Last weekend, Eric, Little A and I went to the Uptown Art Fair, part of a big two-day affair here in Minneapolis in which hundreds of artists gather at three locations and thousands of buyers come to look and, well, buy.
I got this bowl from Monica Rudquist (and a strawberry ice cream from Bridgeman's for Little A):
I love Monica's ceramics. I also have one of her mugs and I use it everyday (form meeting function). She makes clean, modern, seemingly simple pieces. The trick is that each piece is full of detail and thought. I love the ridged texture that is her trademark (and the crackled glaze that is a new technique she's been working on). I love the subtle pink line around the edge of the bowl where the two glazes met. I love that I got to meet Monica -- that's part of the charm of the art fair: you get to meet the person that made the work.
But why?
I don't know why I love having handmade items in my home, items made by people I may have actually met or know a thing or two about.
Is there something about the narrative of the object that makes it more desirable to me?
I love it when an object has a story or history behind it. I love imagining an artisan sitting at her potter's wheel or in her studio or at her sewing machine, creating something beautiful and unique. I love that something in my home came from somewhere other than a factory, that my dollars are spent to support an artist, a member, potentially, of my community.
Sometimes I'll buy something second-hand at an occasional sale or a vintage store and I'm drawn to the idea that it was used by someone else.

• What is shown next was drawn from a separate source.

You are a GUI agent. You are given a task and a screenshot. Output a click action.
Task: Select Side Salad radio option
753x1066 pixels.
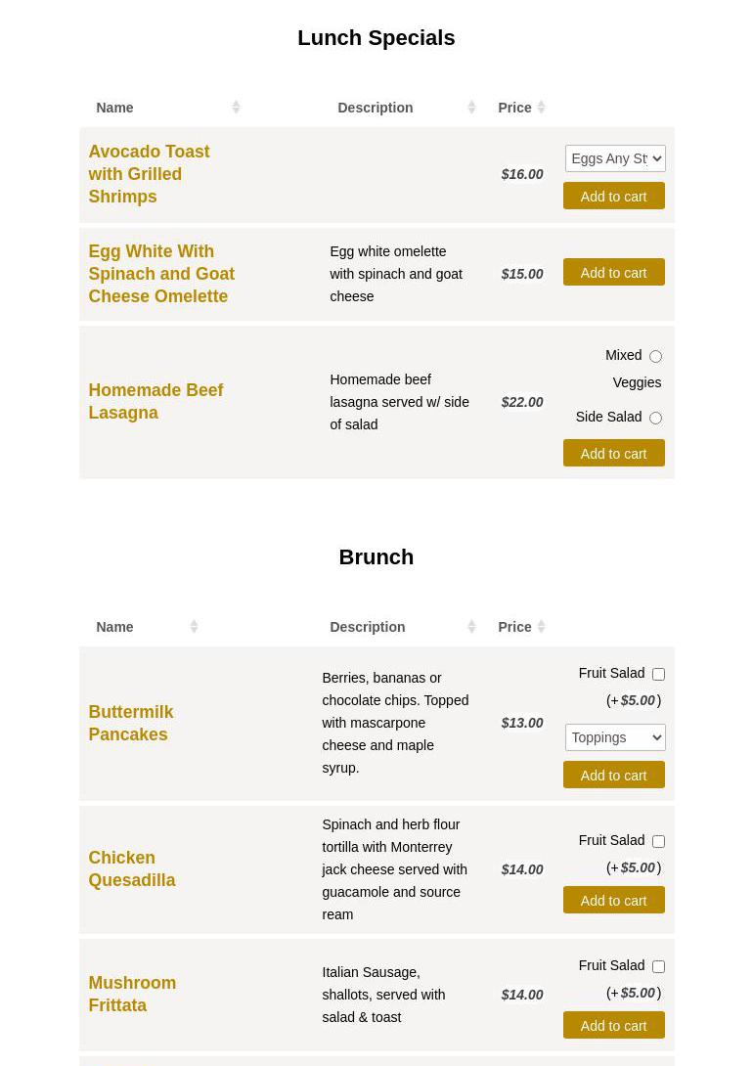pyautogui.click(x=655, y=419)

I bought this child's wicker rocking chair at Flamingo's Divine Finds.
Little A likes to sit on the front porch and rock in it. I like to imagine that (and am a little creeped out by) another child enjoyed it before Little A.
Here's the rub.
In addition to going to the art fair, I also recently saw an article about this exhibit, Made in China by Lorena Turner. In her work, Turner takes items that were made in China, removes them from the plastic boxes in which they were seemingly entombed (untouched, sans history), dusts them for fingerprints, and then photographs them under a black light. The photos reveal that these previously-thought-to-be-sterile objects are covered in fingerprints, evidence that even items made in China have a history. A handmade history.
Turner's exhibit has flipped what I'd thought about consuming on its head.
I used to think a lot about this when I was making things for craft fairs. I'd be watching Law and Order or CSI and I couldn't help but think of all of the fingerprints, epithelial cells, and hairs I was leaving. Traces of DNA and other identifiers. But even though I was thinking about it in the context of a crime scene, it wasn't creepy or gross. Because, absent a belief in some spiritual essence or aura being left on these objects, wasn't it precisely this physical humanness left on handmade items that made them attractive. Isn't one of the reasons why I buy handmade now is for some connection to another human being even if I mostly think about it in terms of (the relatively sterile) concept of design?
(The above item is a threader -- I thought it was appropriate to include given the context of "handmade" versus not.)
And yet there's something disconcerting about Turner's black light revelations. These mass produced items were made and packaged by someone's hands. They, too, have left their mark. How different is that from a charming piece of pottery or artwork that I buy from an artisan? Is it different because I've removed the middle man? Because some third party isn't making money off of their labor? But what about the art fair vendors or the team of people who developed and maintain a website like etsy?
How, then, is the story of the factory worker in China different from the artisan in smalltown USA?